Secretary, Ministry of Energy and Mineral Resource, Government of Bangladesh Vs. Q.C. Petroleum Ltd. and others, V ADC (2008) 205

Case No: Civil Appeal No.125 of 2000

Judge: Md. Joynul Abedin ,

Court: Appellate Division ,,

Advocate: A.S.M. Khalequzzaman,Mr. Mvi. Md. Wahidullah,,

Citation: V ADC (2008) 205

Case Year: 2008

Appellant: Government of Bangladesh

Respondent: Q.C. Petroleum Ltd.

Subject: Business and Commercial Law,

Delivery Date: 2007-10-2

Secretary, Ministry of Energy and Mineral Resource, Government of Bangladesh Vs. Q.C. Petroleum Ltd. and others, V ADC (2008) 205
 
Supreme Court
Appellate Division
(Civil)
 
Present:
Mohammad Fazlul Karim J
Md. Joynul Abedin J
Md. Hassan Amen J
 
Secretary, Ministry of Energy and Mineral Resources, Government of Bangladesh, Bangladesh Secretariat, Dhaka and others
……........Appellants
Vs.
Q.C. Petroleum Limited and others
................Respondents
 
Judgment
October 2, 2007.
 
The Bangladesh Petroleum Act, 1974
Section 2, 4, 4(2)
The High court Division took the view that there was no legal basis for stopping the discharge of the cargo in question on the plea of non-production of “No Objection Letter” from the said Ministry of Bangladesh Petroleum Corporation. The High Court division found no substance in the contention of the learned Attorney General that a ‘petroleum agent’ as envisaged in section 4 of the Bangladesh Petroleum act, 1974 is a pre-condition for import of petroleum after interpreting the provisions of sections 2 and 4 of the said act….. (4)
 
Lawyers Involved:
Salah Uddin Mahmud, Additional Attorney General, instructed by ASM Khalequzzaman, Advocate-on-Record-For the appellants.            
Mvi. Md. Wahidullah, Advocate-on-Record-For Respondent Nos. 1 & 2.
Tonjib-ul-Alam, Advocate, instructed by Md. Aftab Hossain, Advocate-on-Record-For Respondent No. 3.            
A.S.M. Khalequzzaman, Advocate-on- Record-For Respondent No. 5.
Not Represented- For Respondent No. 4.                                            
 
Civil Appeal No.125 of 2000
(From the judgment and order dated 1.3.1994 passed by the High Court Division in Writ Petition No.279 of 1994).
 
JUDGMENT
 
Md. Joynul Abedin J.
 
1. This appeal by leave arises out of the judgment and order dated 1.3.1994 passed by a Division Bench of the High Court Division in Writ Petition No. 279 of 1994 making the rule absolute.

Interface element records:
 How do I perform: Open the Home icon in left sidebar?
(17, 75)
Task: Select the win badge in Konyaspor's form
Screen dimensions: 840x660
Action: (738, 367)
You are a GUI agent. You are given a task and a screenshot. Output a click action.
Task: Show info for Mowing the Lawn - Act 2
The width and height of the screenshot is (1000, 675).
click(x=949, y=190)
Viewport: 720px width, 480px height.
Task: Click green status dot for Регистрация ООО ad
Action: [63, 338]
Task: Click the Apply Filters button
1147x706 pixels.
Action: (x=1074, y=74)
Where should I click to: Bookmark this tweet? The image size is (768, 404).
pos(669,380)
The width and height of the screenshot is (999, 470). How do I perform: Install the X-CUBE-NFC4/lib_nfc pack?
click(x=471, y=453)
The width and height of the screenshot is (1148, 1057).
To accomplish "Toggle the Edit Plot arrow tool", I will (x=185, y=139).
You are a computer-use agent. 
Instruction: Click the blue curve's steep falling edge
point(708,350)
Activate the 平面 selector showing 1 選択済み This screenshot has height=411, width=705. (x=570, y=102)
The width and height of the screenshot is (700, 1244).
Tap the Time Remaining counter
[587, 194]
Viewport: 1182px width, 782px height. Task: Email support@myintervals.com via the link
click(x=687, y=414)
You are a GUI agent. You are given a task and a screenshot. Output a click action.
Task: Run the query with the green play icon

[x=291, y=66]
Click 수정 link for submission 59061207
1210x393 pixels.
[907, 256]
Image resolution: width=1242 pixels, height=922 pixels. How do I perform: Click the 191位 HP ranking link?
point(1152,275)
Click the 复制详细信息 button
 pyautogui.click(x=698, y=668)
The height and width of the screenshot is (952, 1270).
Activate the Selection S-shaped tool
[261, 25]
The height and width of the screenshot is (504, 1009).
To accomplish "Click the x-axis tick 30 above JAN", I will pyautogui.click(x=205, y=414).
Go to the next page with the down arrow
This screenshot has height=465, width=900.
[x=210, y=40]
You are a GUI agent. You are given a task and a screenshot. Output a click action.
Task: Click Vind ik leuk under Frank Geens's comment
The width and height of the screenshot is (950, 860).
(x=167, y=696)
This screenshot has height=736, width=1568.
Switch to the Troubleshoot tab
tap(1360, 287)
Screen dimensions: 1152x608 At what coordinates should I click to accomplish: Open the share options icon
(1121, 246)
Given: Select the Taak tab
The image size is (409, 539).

■ **WRITTEN INSTRUCTION**:
According to the case report, on what basis did the High Court Division reject the Attorney General's argument that a "petroleum agent" under section 4 is a precondition for importing petroleum? Answer in one to three sentences. The rows have no connection to the case report.

■ **SOLVED PROBLEM**:
The High Court Division interpreted sections 2 and 4 of the Bangladesh Petroleum Act, 1974. On that reading, it found no substance in the argument that a petroleum agent as envisaged in section 4 is a precondition for importing petroleum.